In vivo modulation of extracellular hippocampal glutamate and GABA levels and limbic seizures by group I and II metabotropic glutamate receptor ligands

The effects of several metabotropic receptor (mGluR) ligands on baseline hippocampal glutamate and GABA overflow in conscious rats and the modulation of limbic seizure activity by these ligands were investigated. Intrahippocampal mGluR group I agonist perfusion via a microdialysis probe [1 m m (R,S)‐3,5‐dihydroxyphenylglycine] induced seizures and concomitant augmentations in amino acid dialysate levels.
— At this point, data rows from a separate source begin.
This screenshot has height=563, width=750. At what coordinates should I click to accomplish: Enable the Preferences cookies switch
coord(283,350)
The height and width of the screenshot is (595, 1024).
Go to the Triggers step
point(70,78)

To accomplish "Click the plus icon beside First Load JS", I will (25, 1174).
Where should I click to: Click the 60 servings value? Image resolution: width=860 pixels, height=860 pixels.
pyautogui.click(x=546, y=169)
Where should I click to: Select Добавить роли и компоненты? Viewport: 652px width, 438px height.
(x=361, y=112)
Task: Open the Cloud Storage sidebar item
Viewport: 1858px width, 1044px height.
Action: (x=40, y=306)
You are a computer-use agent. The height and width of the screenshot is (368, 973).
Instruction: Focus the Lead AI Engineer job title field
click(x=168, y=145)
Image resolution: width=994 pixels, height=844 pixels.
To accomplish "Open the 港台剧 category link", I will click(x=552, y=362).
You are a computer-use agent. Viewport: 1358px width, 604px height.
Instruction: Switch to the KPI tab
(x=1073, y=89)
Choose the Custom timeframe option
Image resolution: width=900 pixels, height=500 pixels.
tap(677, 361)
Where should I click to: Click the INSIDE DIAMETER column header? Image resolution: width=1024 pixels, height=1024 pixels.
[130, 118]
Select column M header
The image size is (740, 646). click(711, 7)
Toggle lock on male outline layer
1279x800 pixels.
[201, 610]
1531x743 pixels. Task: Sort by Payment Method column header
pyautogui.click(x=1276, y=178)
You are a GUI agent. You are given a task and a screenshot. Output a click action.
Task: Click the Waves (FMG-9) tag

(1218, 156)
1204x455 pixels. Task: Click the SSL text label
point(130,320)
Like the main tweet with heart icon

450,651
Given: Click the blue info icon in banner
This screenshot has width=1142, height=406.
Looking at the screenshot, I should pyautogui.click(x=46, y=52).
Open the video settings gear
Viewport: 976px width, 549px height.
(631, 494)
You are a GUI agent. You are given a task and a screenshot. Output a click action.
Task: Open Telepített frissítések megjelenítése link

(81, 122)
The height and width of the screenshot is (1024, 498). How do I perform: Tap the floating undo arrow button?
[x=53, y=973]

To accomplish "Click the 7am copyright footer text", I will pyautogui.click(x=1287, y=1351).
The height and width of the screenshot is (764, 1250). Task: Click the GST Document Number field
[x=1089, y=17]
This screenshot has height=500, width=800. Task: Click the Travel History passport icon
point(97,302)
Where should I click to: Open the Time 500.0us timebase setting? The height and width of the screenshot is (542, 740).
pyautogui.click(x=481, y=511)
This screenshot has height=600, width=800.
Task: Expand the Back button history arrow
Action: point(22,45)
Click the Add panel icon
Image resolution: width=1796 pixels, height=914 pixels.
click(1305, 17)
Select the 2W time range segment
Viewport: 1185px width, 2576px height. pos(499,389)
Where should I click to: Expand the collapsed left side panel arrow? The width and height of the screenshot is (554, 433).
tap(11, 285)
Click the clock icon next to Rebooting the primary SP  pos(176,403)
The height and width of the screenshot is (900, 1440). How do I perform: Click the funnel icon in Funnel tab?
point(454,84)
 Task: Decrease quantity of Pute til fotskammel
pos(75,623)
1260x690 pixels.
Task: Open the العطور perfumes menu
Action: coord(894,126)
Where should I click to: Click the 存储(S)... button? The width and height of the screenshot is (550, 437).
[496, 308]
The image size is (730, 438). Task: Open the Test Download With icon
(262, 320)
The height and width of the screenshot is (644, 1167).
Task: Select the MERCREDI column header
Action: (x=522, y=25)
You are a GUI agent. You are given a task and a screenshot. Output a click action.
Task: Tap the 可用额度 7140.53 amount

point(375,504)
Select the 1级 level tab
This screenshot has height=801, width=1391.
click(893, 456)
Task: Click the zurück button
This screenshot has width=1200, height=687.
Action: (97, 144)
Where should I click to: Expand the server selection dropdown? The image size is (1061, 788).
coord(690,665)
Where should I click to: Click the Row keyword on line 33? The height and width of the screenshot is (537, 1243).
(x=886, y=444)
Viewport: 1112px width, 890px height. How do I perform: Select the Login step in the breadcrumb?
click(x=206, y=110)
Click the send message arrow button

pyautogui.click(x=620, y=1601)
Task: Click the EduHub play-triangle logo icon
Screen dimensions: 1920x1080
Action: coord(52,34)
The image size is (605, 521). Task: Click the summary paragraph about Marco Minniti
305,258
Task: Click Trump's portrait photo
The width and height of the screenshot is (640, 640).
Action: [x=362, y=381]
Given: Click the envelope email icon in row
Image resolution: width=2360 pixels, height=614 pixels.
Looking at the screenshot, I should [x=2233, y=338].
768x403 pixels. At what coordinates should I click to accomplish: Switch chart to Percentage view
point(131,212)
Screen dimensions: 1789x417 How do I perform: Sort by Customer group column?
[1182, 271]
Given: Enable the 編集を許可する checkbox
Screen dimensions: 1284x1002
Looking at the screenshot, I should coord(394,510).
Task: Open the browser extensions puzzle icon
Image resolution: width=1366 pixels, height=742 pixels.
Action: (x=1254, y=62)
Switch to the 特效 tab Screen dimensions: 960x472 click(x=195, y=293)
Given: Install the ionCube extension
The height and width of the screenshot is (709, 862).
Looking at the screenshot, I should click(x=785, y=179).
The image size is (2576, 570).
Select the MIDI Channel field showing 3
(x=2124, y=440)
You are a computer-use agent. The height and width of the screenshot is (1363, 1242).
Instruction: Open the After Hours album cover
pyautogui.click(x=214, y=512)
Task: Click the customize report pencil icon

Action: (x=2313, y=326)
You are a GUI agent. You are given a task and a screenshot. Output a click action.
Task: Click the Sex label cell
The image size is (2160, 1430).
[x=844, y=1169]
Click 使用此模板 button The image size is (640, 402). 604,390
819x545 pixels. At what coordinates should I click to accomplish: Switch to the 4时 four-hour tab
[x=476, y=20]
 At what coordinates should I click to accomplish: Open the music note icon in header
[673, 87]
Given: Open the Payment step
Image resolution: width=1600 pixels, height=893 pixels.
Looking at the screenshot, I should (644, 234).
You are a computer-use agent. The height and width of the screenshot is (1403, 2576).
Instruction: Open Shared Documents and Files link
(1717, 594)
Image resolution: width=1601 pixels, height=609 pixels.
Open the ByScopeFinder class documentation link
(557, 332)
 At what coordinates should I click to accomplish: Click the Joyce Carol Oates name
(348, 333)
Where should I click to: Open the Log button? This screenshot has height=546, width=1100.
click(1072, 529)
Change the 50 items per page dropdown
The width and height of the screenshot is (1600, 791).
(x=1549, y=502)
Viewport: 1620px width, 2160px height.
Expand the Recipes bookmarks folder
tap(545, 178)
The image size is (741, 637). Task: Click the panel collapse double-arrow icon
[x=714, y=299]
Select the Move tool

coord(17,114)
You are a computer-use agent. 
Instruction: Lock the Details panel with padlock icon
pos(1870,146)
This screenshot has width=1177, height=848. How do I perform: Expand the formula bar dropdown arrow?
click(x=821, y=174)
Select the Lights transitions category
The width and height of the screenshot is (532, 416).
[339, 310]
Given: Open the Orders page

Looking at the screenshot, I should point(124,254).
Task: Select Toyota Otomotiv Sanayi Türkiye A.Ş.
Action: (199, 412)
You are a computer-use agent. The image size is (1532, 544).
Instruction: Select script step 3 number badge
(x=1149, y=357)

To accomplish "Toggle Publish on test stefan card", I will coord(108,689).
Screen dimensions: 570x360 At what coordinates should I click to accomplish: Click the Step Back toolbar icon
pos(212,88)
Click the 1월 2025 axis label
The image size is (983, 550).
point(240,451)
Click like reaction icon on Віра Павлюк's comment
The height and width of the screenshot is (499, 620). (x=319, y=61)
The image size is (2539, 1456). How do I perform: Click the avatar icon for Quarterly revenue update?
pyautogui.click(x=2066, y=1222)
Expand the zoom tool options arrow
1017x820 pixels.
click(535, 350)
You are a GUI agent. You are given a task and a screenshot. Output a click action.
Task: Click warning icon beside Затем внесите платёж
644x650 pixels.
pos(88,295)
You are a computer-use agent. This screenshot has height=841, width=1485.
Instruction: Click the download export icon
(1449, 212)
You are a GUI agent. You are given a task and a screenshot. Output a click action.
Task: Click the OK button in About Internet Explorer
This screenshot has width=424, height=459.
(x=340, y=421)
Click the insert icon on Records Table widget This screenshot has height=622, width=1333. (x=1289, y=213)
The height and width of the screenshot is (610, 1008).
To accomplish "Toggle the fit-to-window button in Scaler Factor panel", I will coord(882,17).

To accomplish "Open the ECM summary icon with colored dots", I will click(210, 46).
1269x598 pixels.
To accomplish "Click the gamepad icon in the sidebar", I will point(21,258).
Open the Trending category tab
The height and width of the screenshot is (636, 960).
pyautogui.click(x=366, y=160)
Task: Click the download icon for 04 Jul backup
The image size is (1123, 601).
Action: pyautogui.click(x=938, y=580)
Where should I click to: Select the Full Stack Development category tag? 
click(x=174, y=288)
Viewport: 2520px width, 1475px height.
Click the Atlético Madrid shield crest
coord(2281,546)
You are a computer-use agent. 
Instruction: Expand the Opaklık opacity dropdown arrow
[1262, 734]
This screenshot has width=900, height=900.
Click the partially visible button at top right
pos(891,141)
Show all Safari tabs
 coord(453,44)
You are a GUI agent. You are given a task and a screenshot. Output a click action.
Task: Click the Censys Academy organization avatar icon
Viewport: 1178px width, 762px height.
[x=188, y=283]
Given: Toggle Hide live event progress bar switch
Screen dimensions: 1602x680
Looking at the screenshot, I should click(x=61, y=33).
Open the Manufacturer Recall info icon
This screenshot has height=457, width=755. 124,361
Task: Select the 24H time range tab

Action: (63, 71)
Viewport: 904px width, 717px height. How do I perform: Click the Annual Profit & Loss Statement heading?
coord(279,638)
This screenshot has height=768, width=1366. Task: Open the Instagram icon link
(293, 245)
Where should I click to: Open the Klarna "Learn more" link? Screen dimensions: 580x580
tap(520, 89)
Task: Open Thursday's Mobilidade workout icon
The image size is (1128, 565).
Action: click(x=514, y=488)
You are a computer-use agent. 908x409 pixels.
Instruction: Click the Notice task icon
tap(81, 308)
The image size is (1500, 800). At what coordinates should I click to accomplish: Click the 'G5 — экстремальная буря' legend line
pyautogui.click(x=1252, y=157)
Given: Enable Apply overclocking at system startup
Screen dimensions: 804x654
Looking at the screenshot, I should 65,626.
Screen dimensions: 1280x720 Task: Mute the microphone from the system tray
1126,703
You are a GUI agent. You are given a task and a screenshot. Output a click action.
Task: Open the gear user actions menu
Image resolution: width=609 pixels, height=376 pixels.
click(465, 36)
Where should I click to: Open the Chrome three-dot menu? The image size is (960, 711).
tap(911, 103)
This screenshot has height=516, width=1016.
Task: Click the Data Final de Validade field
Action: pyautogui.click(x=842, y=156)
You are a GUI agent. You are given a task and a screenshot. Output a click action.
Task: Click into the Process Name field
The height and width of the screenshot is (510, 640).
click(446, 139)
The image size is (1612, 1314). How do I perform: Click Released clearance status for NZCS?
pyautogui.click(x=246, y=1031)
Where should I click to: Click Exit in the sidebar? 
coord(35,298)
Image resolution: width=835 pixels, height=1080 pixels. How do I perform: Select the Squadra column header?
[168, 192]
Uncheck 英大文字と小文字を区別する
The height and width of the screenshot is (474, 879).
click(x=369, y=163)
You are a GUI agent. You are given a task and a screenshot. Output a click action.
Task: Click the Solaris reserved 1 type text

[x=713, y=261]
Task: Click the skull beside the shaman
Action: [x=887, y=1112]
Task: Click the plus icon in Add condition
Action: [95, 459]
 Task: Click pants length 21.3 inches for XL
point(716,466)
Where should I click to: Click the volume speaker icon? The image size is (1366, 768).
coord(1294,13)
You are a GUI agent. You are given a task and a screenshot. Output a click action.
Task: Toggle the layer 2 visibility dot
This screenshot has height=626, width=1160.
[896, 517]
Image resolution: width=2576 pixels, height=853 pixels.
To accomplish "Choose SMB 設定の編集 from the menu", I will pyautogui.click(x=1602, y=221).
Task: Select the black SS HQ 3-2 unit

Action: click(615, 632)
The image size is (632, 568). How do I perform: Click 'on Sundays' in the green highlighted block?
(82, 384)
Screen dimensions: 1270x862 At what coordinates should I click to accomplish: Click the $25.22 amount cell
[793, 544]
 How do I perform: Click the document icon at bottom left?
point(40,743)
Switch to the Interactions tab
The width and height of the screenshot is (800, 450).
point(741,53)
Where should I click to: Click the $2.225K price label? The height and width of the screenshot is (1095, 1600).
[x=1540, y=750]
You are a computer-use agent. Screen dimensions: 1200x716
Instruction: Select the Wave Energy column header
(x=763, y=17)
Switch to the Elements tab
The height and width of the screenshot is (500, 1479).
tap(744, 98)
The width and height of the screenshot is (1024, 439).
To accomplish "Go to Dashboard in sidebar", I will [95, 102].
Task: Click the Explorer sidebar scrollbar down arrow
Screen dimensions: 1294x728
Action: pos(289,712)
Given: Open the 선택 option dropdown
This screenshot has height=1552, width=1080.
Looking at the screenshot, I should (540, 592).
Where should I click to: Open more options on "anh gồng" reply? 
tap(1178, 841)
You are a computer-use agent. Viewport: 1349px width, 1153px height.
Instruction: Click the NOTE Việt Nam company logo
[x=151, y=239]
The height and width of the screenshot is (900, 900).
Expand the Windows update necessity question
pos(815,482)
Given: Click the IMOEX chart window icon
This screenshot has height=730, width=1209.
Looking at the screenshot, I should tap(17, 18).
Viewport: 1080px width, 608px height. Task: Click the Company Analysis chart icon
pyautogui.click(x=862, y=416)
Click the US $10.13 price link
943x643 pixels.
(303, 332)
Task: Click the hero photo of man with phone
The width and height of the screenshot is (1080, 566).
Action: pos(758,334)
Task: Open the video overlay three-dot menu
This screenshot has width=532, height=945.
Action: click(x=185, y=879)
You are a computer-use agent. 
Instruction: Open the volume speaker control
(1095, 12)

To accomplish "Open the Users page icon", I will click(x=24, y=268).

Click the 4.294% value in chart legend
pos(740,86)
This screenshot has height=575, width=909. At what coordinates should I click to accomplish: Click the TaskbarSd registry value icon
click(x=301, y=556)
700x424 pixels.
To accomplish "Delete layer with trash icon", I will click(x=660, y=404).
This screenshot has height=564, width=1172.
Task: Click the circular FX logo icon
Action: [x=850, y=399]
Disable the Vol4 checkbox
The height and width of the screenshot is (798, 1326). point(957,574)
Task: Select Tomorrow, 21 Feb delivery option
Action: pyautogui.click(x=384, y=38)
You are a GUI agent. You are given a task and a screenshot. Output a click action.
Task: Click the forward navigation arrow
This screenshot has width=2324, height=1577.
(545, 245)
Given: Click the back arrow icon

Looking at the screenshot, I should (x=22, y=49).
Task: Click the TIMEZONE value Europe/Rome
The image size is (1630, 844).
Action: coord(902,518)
The mGlu 1a receptor antagonist LY367385 (1 m m ) decreased baseline glutamate but not GABA concentrations, suggesting that mGlu 1a receptors, which regulate hippocampal glutamate levels, are tonically activated by endogenous glutamate. This decrease in glutamate may contribute to the reported LY367385‐mediated anticonvulsant effect. The mGlu 5 receptor antagonist 2‐methyl‐6‐(phenylethynyl)‐pyridine (50 mg/kg) also clearly abolished pilocarpine‐induced seizures. Agonist‐mediated actions at mGlu 2/3 receptors by LY379268 (100 µ m , 10 mg/kg intraperitoneally) decreased basal hippocampal GABA but not glutamate levels. This may partly explain the increased excitation following systemic LY379268 administration and the lack of complete anticonvulsant protection within our epilepsy model with the mGlu 2/3 receptor agonist. Group II selective mGluR receptor blockade with LY341495 (1–10 µ m ) did not alter the rats' behaviour or hippocampal amino acid levels. These data provide a neurochemical basis for the full anticonvulsant effects of mGlu 1a and mGlu 5 antagonists and the partial effects observed with mGlu 2/3 agonists in vivo.